Perianal Actinomycosis: A Case Study of this Rare Infection Associated with Nicorandil Usage

Introduction

Actinomycosis is a rare bacterial infection that can be difficult to diagnose. The Actinomyces bacteria that are responsible, contribute to the normal flora of the oropharynx, gastro intestinal tract and female genital tract and are rarely pathogenic. Actinomycosis most commonly affects the cervico-facial, thoracic and abdomino-pelvic regions, but neurological and cutaneous infections also occur. Perianal actinomycosis is extremely rare. Nicorandil is a potassium channel agonist used in the treatment of ischaemic heart disease, and is associated with perianal ulceration and delayed wound healing. We report a case of perianal actinomycosis complicating a longstanding perianal ulcer associated with long-term nicorandil usage.

Case presentation

A 79-year-old man was referred to the surgical clinic, by his general practitioner, with a one-month history of a painful perianal swelling associated with weight loss and anorexia. He had undergone incision and drainage of a perianal abscess three years previously but prior to this had no history of perianal disease. The surgical wound had failed to heal and had developed into a small chronic ulcer. His past medical history included ischaemic heart disease for which he had been taking nicorandil for over five years.

On examination there was a large, ulcerated, indurated swelling situated just anterior to the anal margin and extending towards the scrotum.
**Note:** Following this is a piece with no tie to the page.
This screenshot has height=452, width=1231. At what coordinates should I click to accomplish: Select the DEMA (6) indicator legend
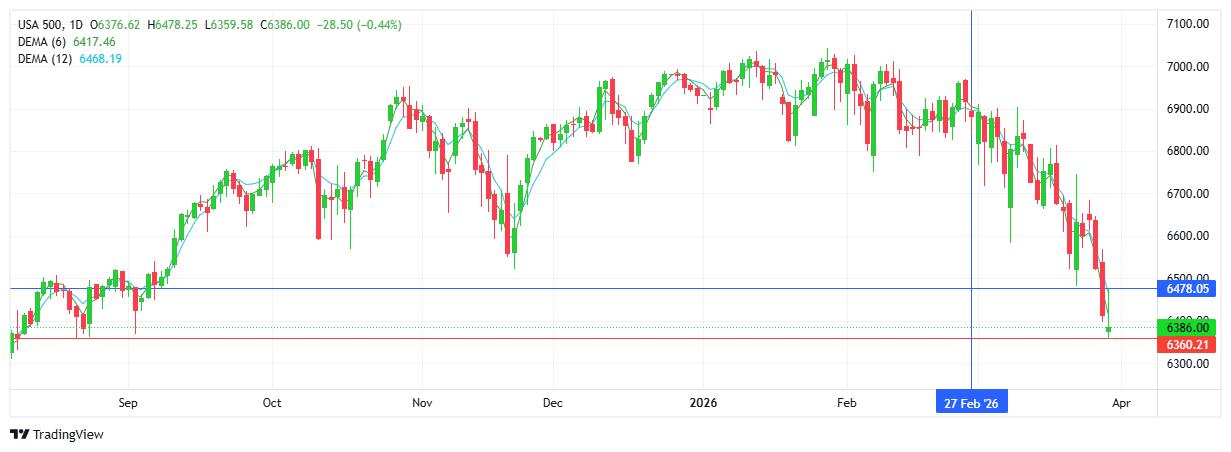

The initial impression was that this could represent an ulcerated anal cancer and an examination under anaesthetic was performed. Biopsies and swabs were taken. Actinomyces bacteria were seen on microscopy, in the form of a ‘sulphur granule’, and this was subsequently confirmed with gram and periodic acid Schiff staining. The diagnosis of perianal actinomycosis was made.

Treatment was with a one-month course of intravenous benzylpenicillin followed by a six-month course of oral amoxicillin. After cardiology consultation, nicorandil was discontinued and treatment changed to isosorbide mono nitrate. Satisfactory resolution was observed at regular outpatient review and the patient was discharged from follow-up after seven months, following complete healing.

Discussion

Nicorandil is a potassium channel agonist used in the treatment of ischaemic heart disease. It is recognized as a cause of perianal ulceration ¹ and is associated with delayed wound healing. ²

Actinomycosis is a rare, chronic infection caused by Actinomyces bacteria. It is seen worldwide but more so in rural and farming communities, and is associated with poor dental hygiene, low socioeconomic status, immunocompromise and male sex.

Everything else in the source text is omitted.